Cogestão como uma diretriz para o exercício da função de gerente de unidade de saúde: uma revisão narrativa
DOI:
https://doi.org/10.31005/iajmh.v8i.325Keywords:
Unidades básicas de saúde, Atenção Primária à Saúde, Cogestão, gerentes de unidadesAbstract
Introdução: A Atenção Primária à Saúde (APS), consolidada na Conferência de Alma-Ata e fortalecida no Brasil com a criação do SUS, é fundamental para a universalização do acesso e a equidade em saúde. A gestão eficaz das Unidades Básicas de Saúde (UBS) é essencial, mas ainda enfrenta desafios estruturais. Destaca-se a necessidade de gerentes qualificados e da adoção de práticas democráticas, como a cogestão, para qualificar os serviços e fortalecer o cuidado humanizado.
Objetivo: Este estudo analisa a cogestão e seus dispositivos na gestão das UBS, abordando a institucionalização do gerente e os desafios e benefícios da gestão participativa na Atenção Básica.
Métodos: Este estudo é uma revisão narrativa da literatura, com abordagem qualitativa, para identificar ferramentas e dispositivos que qualificam os processos de trabalho e gestão em Unidades Básicas de Saúde (UBS). A busca foi realizada na base SciELO entre maio e julho de 2023, incluindo publicações em português de 2011 a 2023. Foram inicialmente encontrados 4.474 artigos, dos quais 23 foram selecionados após análise criteriosa. Os estudos foram organizados em cinco eixos temáticos: cogestão, colegiado gestor, método da roda (Método Paidéia), educação permanente em saúde e apoio institucional. A cogestão se destacou como diretriz estratégica, capaz de transformar práticas de cuidado e gestão, desde que apoiada por dispositivos que viabilizem sua aplicação no cotidiano das UBS.
Resultados: Os resultados indicam que a Atenção Básica deve articular diferentes saberes e atuar de forma interprofissional, participativa e humanizada para qualificar o cuidado. A gestão participativa e a cogestão, por meio de dispositivos como colegiado gestor, apoio institucional e Educação Permanente em Saúde (EPS), fortalecem a autonomia, a corresponsabilidade e a construção coletiva. Esses espaços favorecem a reflexão, o planejamento e a inovação, superando modelos tradicionais e práticas fragmentadas. A EPS integra teoria e prática no cotidiano das equipes, promovendo aprendizado contínuo. O apoio institucional, baseado no Método Paidéia, facilita a descentralização e a gestão democrática.
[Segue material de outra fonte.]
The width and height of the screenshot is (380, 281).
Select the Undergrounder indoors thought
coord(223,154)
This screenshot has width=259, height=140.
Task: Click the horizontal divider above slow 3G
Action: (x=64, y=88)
Apesar dos desafios, a cogestão se mostra eficaz para qualificar os processos de trabalho e melhorar a atenção à saúde.
Conclusão: A qualificação da gestão das unidades básicas exige investimento na formação de gestores, políticas públicas específicas e fortalecimento da cogestão. É essencial promover espaços participativos, com apoio técnico e político, para integrar gerência, equipe e usuários. A cogestão, com dispositivos como colegiados gestores e apoio institucional, contribui para uma gestão democrática, inovadora e alinhada aos princípios da Atenção Primária à Saúde.